Polycom today announced:

  • Its intention to acquire HP’s Visual Collaboration Business — adding to the rich set of endpoints and capabilities Polycom has developed internally.
  • The formation of a group of service providers to be called the Open Video Communications Consortium (OVCC) — dedicated to making intercompany video communication as easy as intercompany telephone communication.
  • The continuation of joint development and go-to-market activities with Microsoft.
  • A two-for-one stock split.

Polycom has really come out of the gates running this year — acquiring Accordant’s archived video solutions and now HP’s real-time video solutions in just one quarter. The belief in video is palpable and real in all of Polycom’s actions — from its acquisition strategy to its daily routines. I was pleasantly surprised recently when I found it simple to connect via video with Polycom’s Analyst Relations Director Avi Orenstein just by typing his email into the address screen on a standards-based video endpoint I was testing. Technical kudus go to Polycom and Cisco (the device was a Cisco EX 90), but the fact that Avi took the video call in stride and we were 2 minutes into the conversation before he asked how I connected tells me Polycom really lives the catchphrase “Video is the new telephony,” making it a credible vendor to deliver that promise to market.

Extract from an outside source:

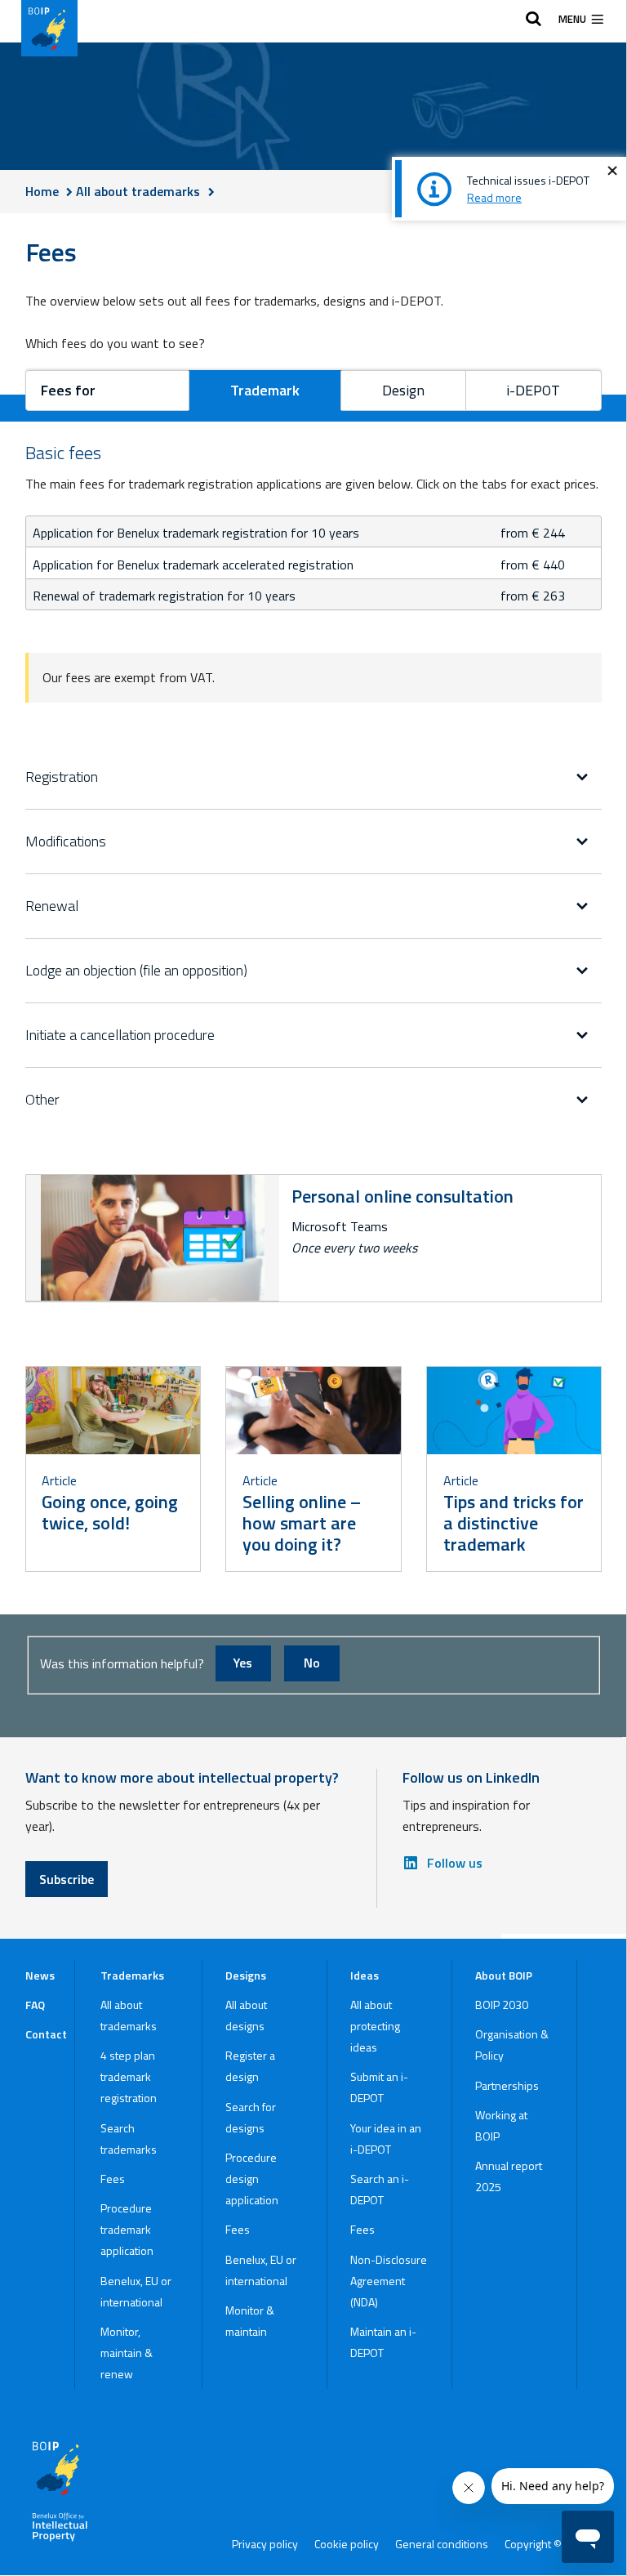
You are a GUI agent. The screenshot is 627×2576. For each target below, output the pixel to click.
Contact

The acquisition of HP’s Visual Collaboration Business Unit is a commitment to developing the breadth and scale to continue to be a market leader. The technologies, products, and expertise within that business unit are formidable, and they are crying out for some assistance in marketing and selling video solutions, which Polycom has exhibited a willingness and ability to do. Polycom is also planning to put its video solutions onto HP’s webOS touchpad line of products. More products and more platforms for existing solutions plus a network of resellers and service providers, as well as a set of its own managed services, paves a wide road on which Polycom plans to drive the market forward. Polycom will consolidate all products and offers based on open standards moving forward — as customer needs dictate.

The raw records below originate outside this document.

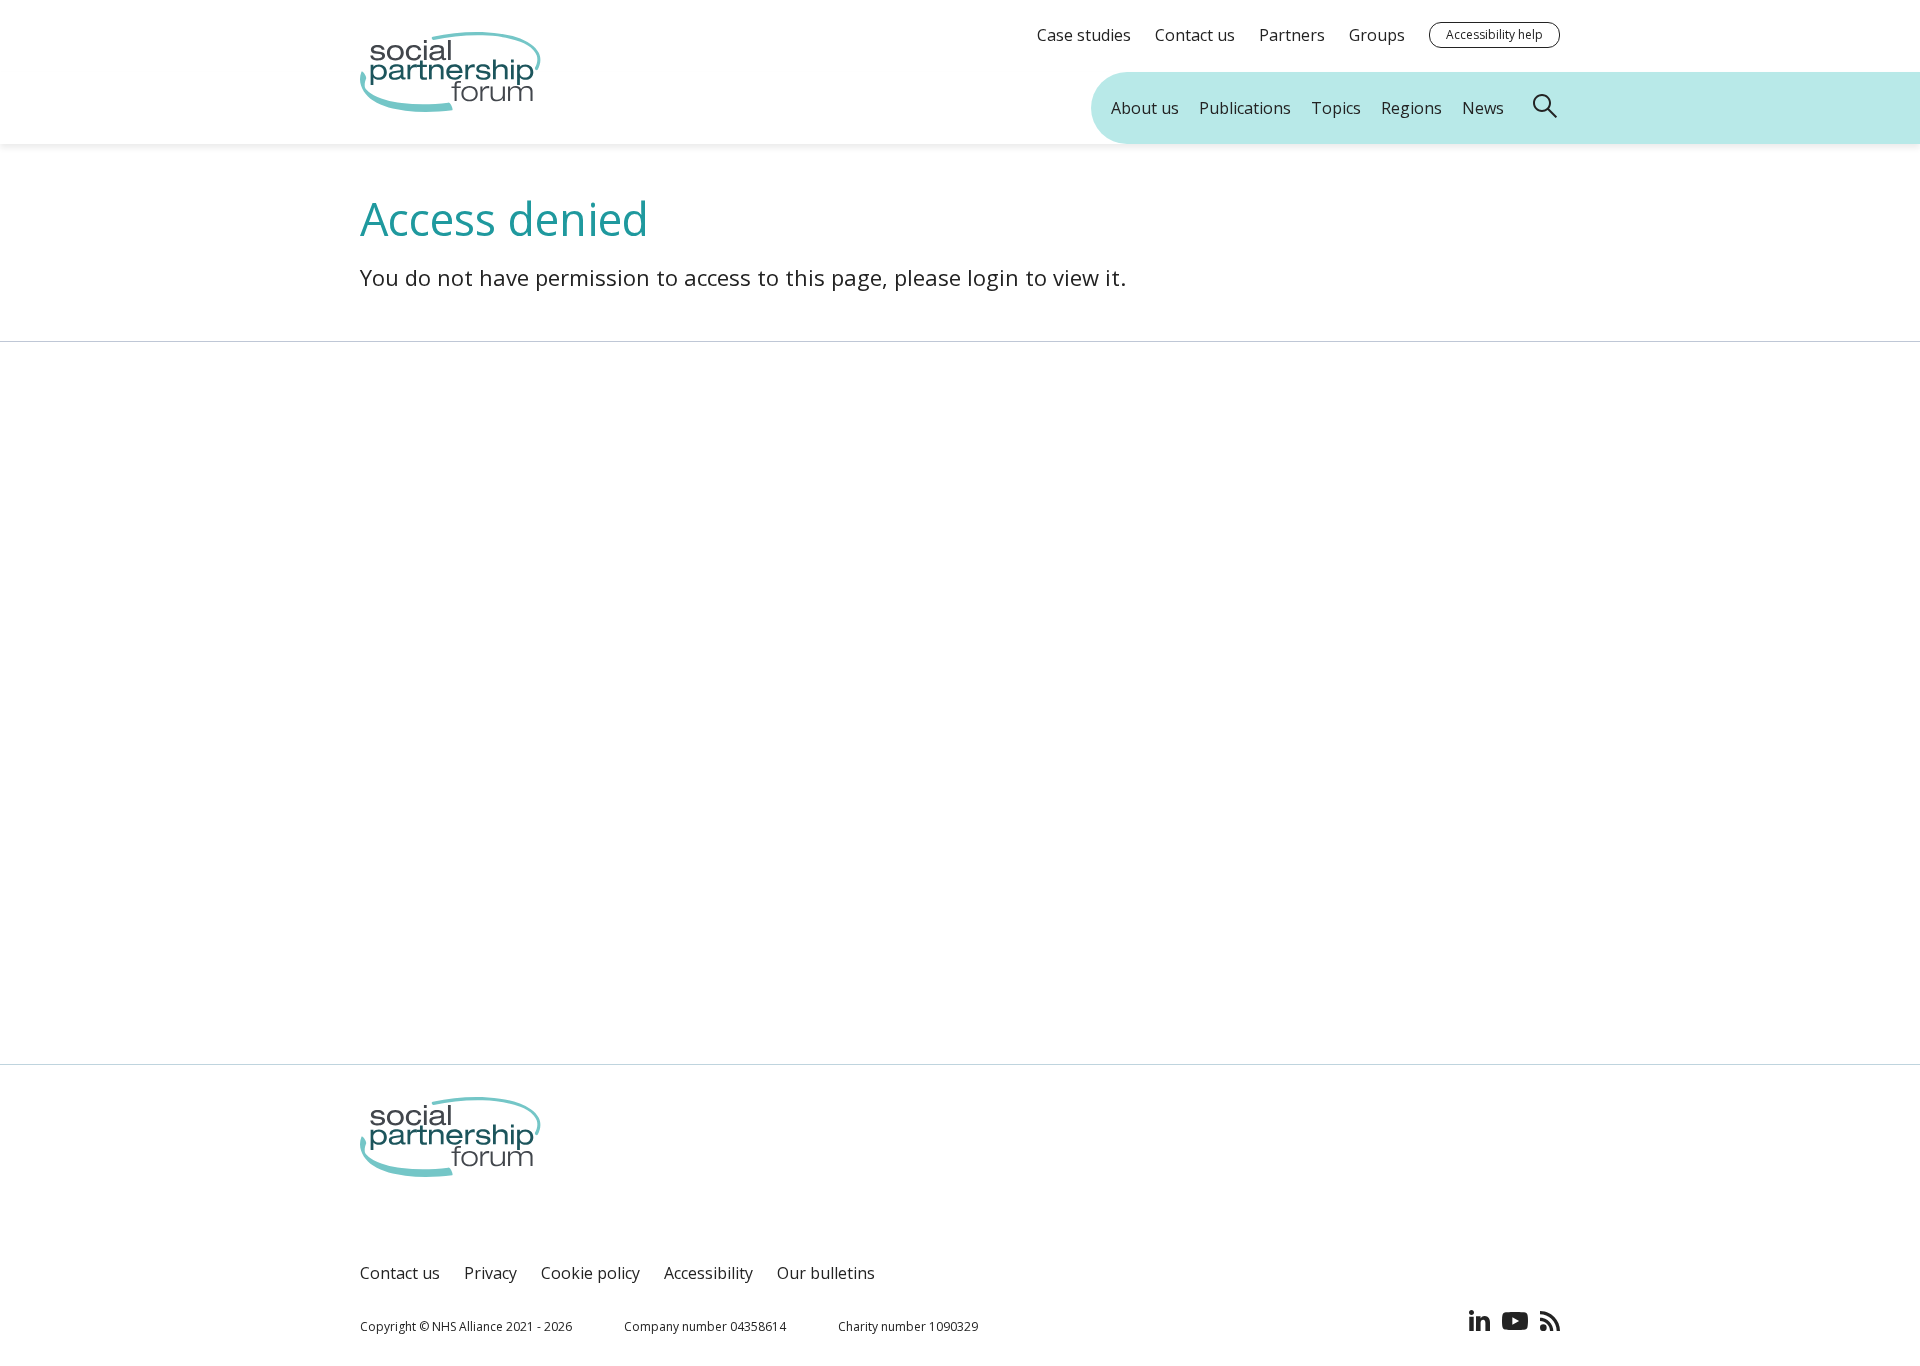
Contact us (400, 1273)
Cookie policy (590, 1273)
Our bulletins (826, 1273)
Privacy (490, 1273)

Polycom’s commitment to open standards and operational efficiencies for service providers indicates to me that the firm wants to address inter-vendor interoperability head-on — in the real world, networks of service providers trying to make a buck from video services, and not in the laboratories of technology vendors. Enabling intercompany, cross-carrier, multivendor video connections is critical to unlocking the value promised by Metcalf’s Law — the exponential increase in network value that results from increasing numbers of connected and points — but it is not the only hurdle. I am anxious to see the service providers of OVCC deliver a robust, easy to use scheduling solution that will enable information workers to reserve and connect video conferences without having to learn new processes or involve additional third parties.

Polycom and Microsoft already work closely together with agreements around UC development and go-to-market activities as well as in conjunction with a cross-section of the industry — via the Polycom Open Collaboration Network and the Unified Communications Interoperability Forum. Today it revealed an application code named Rally that connects Microsoft Lync UC capabilities and Polycom endpoints — enabling simple use of Polycom meeting room products leveraging the Microsoft Lync UI.

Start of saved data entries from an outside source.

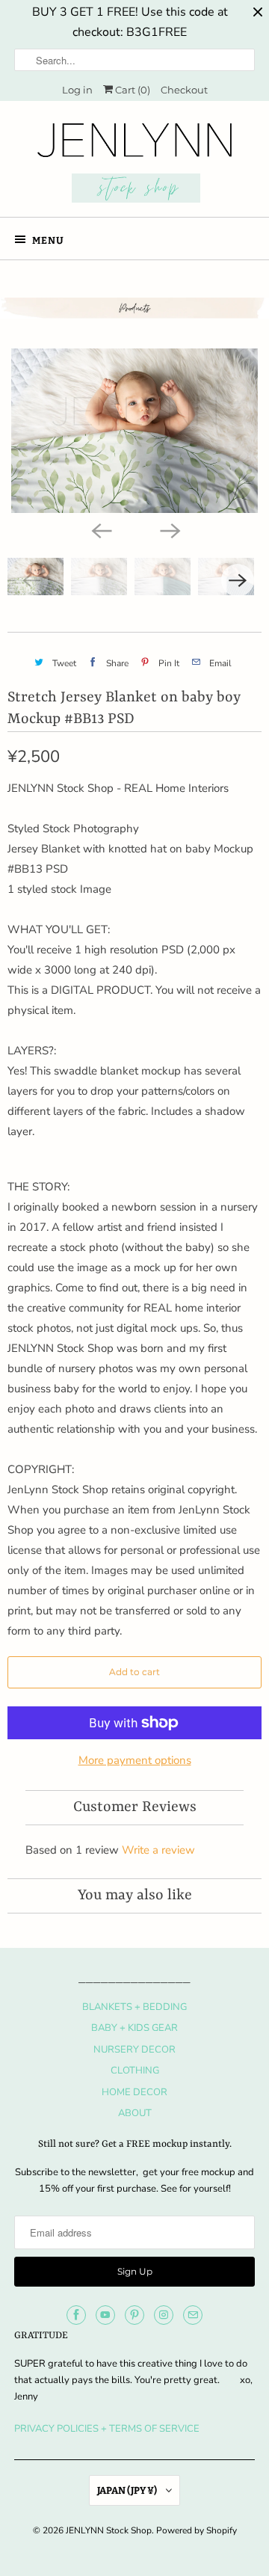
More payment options (134, 1760)
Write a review (158, 1849)
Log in (77, 90)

What does all this mean? Polycom is joining the march of vendors betting on the improved collaboration made possible by video — and adding its own twist by focusing on platforms and interfaces that enable the cloud services that will deliver intercompany, cross-carrier solutions in a way that will enable service providers of all types to profitably participate in the market.

Polycom clearly has Cisco in mind as it builds its video strategy. It plans to compete with Cisco by offering a broad, more open set of capabilities that even encompass interoperability with Cisco’s own Telepresence Interoperability Protocol (TIP). With HP, Juniper, Microsoft, and others as partners, Polycom has aligned a remarkable cross-section of vendors to deliver open, cost-effective video (and broader unified communications) solutions that enable multivendor, cross-carrier, intercompany communications. Going toe-to-toe with Cisco is a daunting challenge, but Polycom is ready take it up. Scott Stevens, the VP of worldwide technology engineering at Juniper, said on Polycom’s webcast today that Polycom video solutions run as well or better on Juniper networks than Cisco video solutions run on Cisco networks . . . but isn’t the openness the objective?

If Polycom can take the lead in offering open interoperable services, it can hurt Cisco in its core business. However, it is not clear that this set of announcements and relationships can deliver more open interoperability than the legacy Codian technologies that Cisco owns and markets through a long list of service providers today, giving Cisco an advantage until Polycom can prove that its solutions are more open.